**What to produce:** Using the data below, reproduce exactly the lines from the line with "Viewport: 901px width, 316px" to the line with "The image size", both included; pictures must be dropped.

**Entries provided:**
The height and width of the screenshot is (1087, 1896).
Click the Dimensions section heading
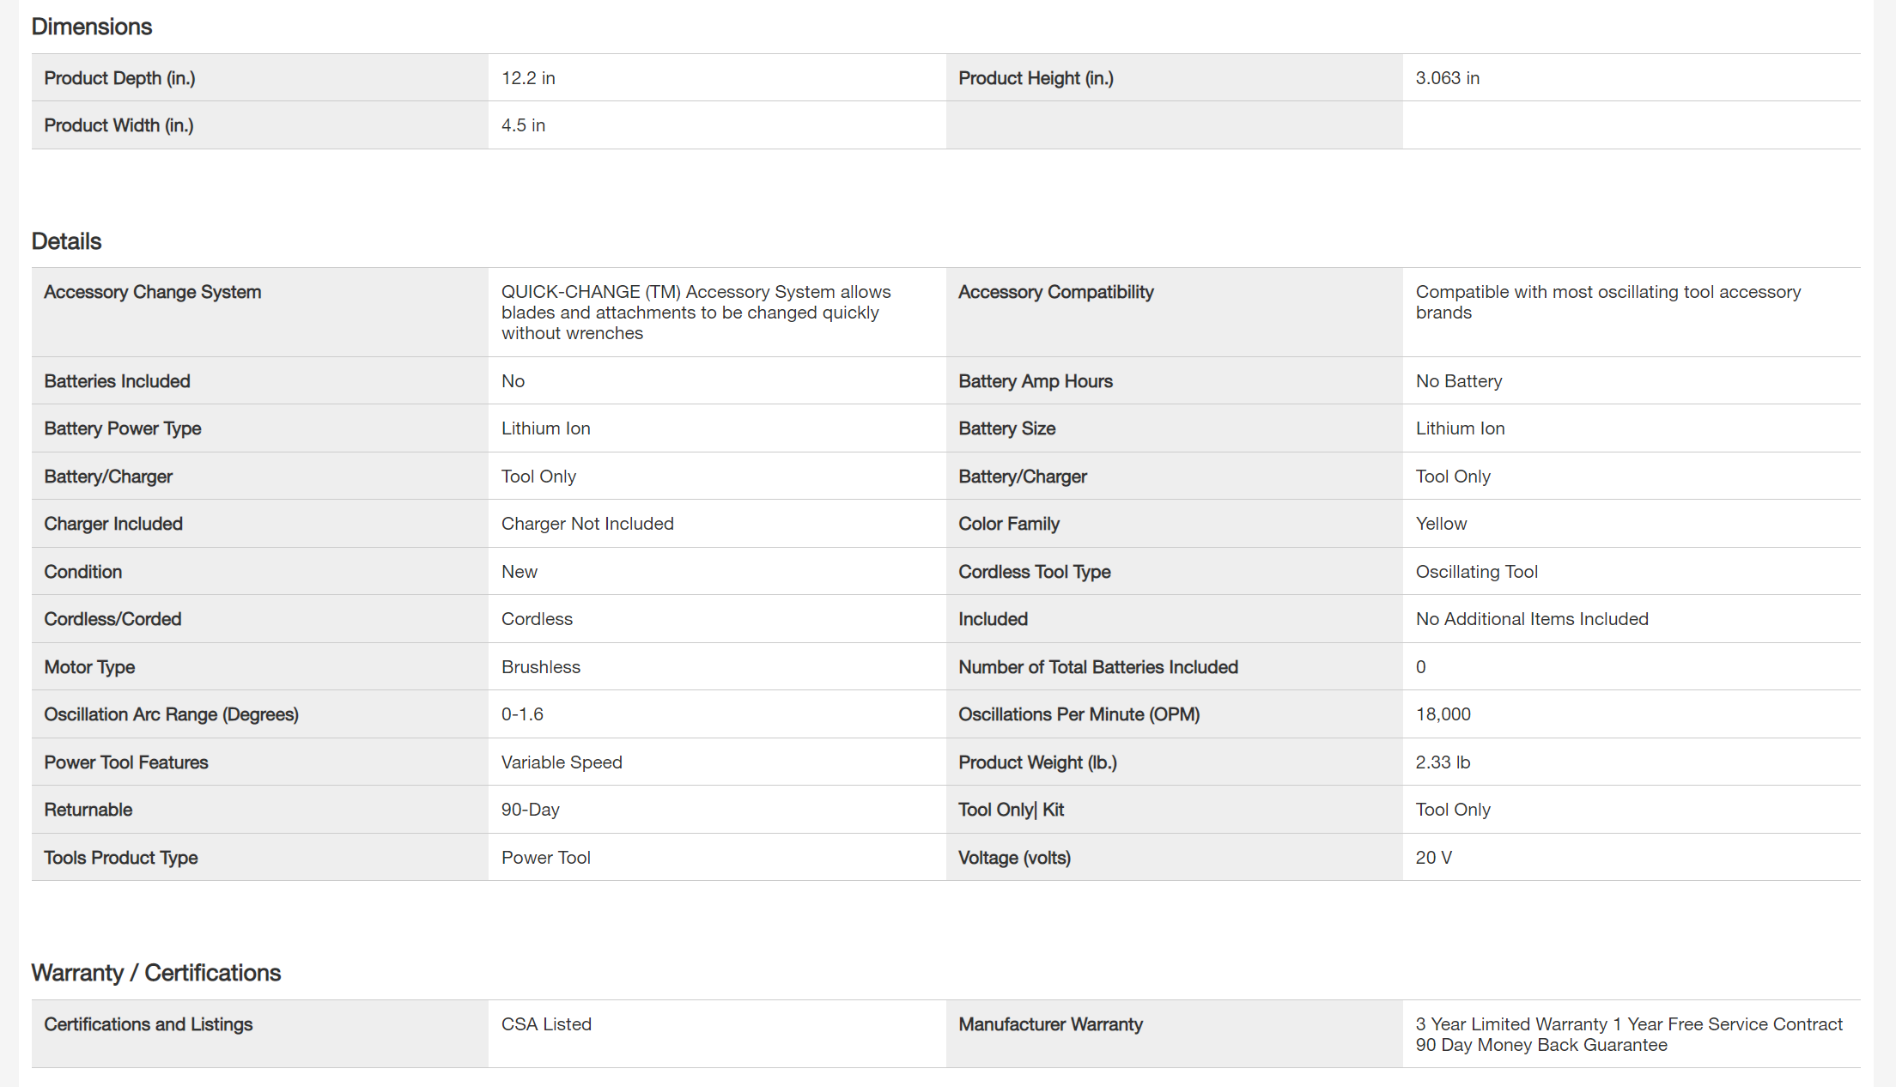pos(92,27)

* * *

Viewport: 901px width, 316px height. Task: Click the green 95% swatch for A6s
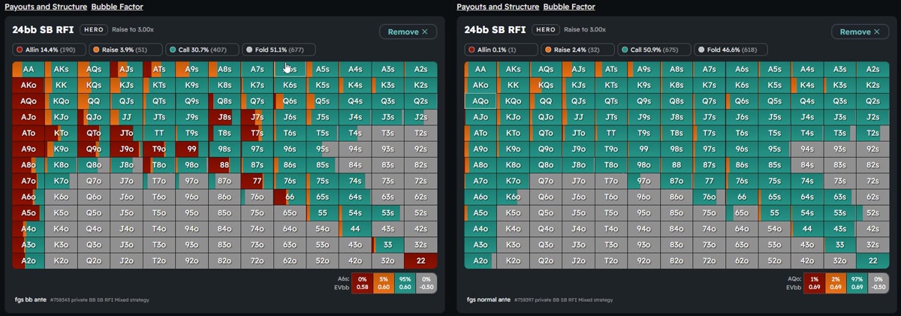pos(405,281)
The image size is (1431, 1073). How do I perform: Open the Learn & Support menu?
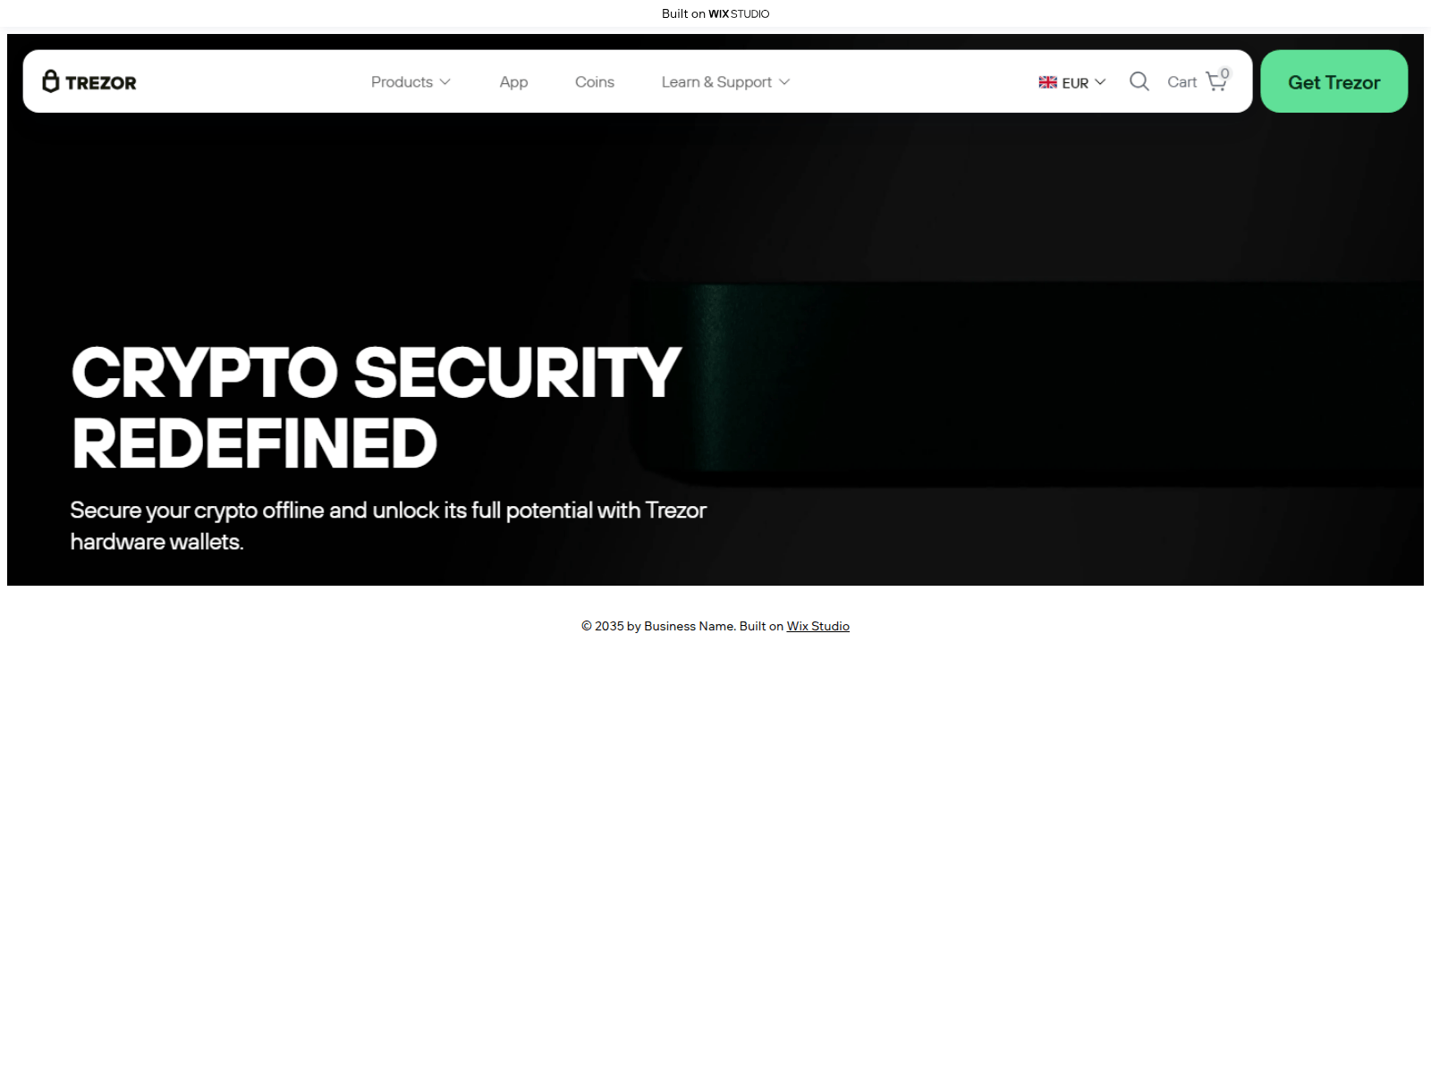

**Exercise answer:**
Viewport: 901px width, 316px height. Task: Click the green 95% swatch for A6s
pos(405,281)
The image size is (1431, 1073). How do I perform: Open the Learn & Support menu?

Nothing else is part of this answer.